Get my chromium packages in one of the usual locations:

Change the URL a bit to get the widevine-plugin and pepperflash-plugin packages.

Have fun! Eric

16 Comments

  1. Kelvin

    Actually the patch for enabling VAAPI was not taken from Ubuntu’s chromium package.

  2. Kelvin

    Is there a patch with similar function in Ubuntu’s chromium package?

  3. alienbob

    Hi Kelvin

    I should have been more precise. The patch was taken from a Ubuntu PPA: https://code.launchpad.net/~saiarcot895
    My patch which you can find here: http://taper.alienbase.nl/mirrors/people/alien/slackbuilds/chromium/build/patches/chromium_vaapi.patch is the result of applying that PPA patch to the chromium source and diffing against the original so that I had a proper chromium version number in my patch instead of a nondescript Ubuntu release name.
    But as far as I could see, that patch was the result of your original blog post, that is why I linked to your post and not to the patch repository.

    I will update the blog post accordingly.

  4. Kelvin

    This patch is slightly longer than mine, changing more stuff: https://bazaar.launchpad.net/~saiarcot895/chromium-browser/chromium-browser.utopic.beta/view/head:/debian/patches/enable_vaapi_on_linux.diff

    Your patch seems to be much longer than mine and the one mentioned above. Have you made more changes?

  5. alienbob

    Hi Kelvin

    I have taken that PPA patch verbatim, and have not made additional changes. I just re-based the patch to the chromium-43.0.2357.65 sources so that I could do proper version control here.

  6. Kelvin

    OK. But it is really strange that your patch is so long. I am afraid that you have done something wrong by mistake.

  7. alienbob

    Hi Kelvin

    I found out what was wrong. Applying the original PPA patch left several .orig files in the sources and when I diffed those sources to create a rebased patch, all those .orig files were added to the patch, making it huge. I have fixed that now in http://taper.alienbase.nl/mirrors/people/alien/slackbuilds/chromium/build/patches/chromium_vaapi.patch
    Thanks for noticing!

  8. justin

    Can anyone give a lay person an explanation as to why it takes over 5 hours to compile chromium. I am curious as nothing else I have tried to compile with the exception of xulrunner took anywhere near as long:)

  9. alienbob

    Try compiling LibreOffice…
    Some programs are just complicated. You can always install my package. Why do you think I provide them?

  10. Arthur

    Hello,

    First, thank you for all your packages.

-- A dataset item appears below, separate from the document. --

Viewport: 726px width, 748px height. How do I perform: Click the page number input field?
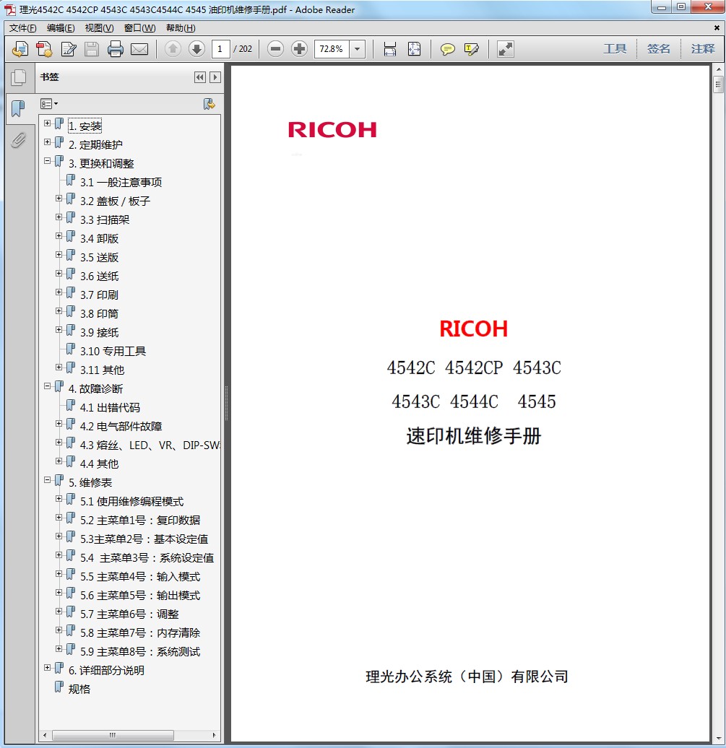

    About Chromium 43, it doesn’t have GPU acceleration:

    https://code.google.com/p/chromium/issues/detail?id=502399

    I did a fresh install of the Slackware here and the chromium doesn’t let me active the GPU acceleration with the same error:

    GPU process was unable to boot: GPU access is disabled in chrome://settings.
    Disabled Features: all

    Can you verify this?

  11. alienbob

    Hi Arthur

    When I look at chrome://gpu on my laptop with Intel GPU, I see:

    Graphics Feature Status
    Canvas: Software only, hardware acceleration unavailable
    Flash: Hardware accelerated
    Flash Stage3D: Software only, hardware acceleration unavailable
    Flash Stage3D Baseline profile: Software only, hardware acceleration unavailable
    Compositing: Hardware accelerated
    Multiple Raster Threads: Disabled
    Rasterization: Hardware accelerated
    Threaded Rasterization: Enabled
    Video Decode: Hardware accelerated
    Video Encode: Hardware accelerated
    WebGL: Hardware accelerated

    What do you see?

  12. alienbob

    Arthur, I got this from superuser.com :

    “If you press Shift + Esc while in the browser it will bring up Google Chrome’s internal Task Manager. If there is a process titled GPU Process, then that means Chrome is using hardware/GPU acceleration in order to display/render a particular page”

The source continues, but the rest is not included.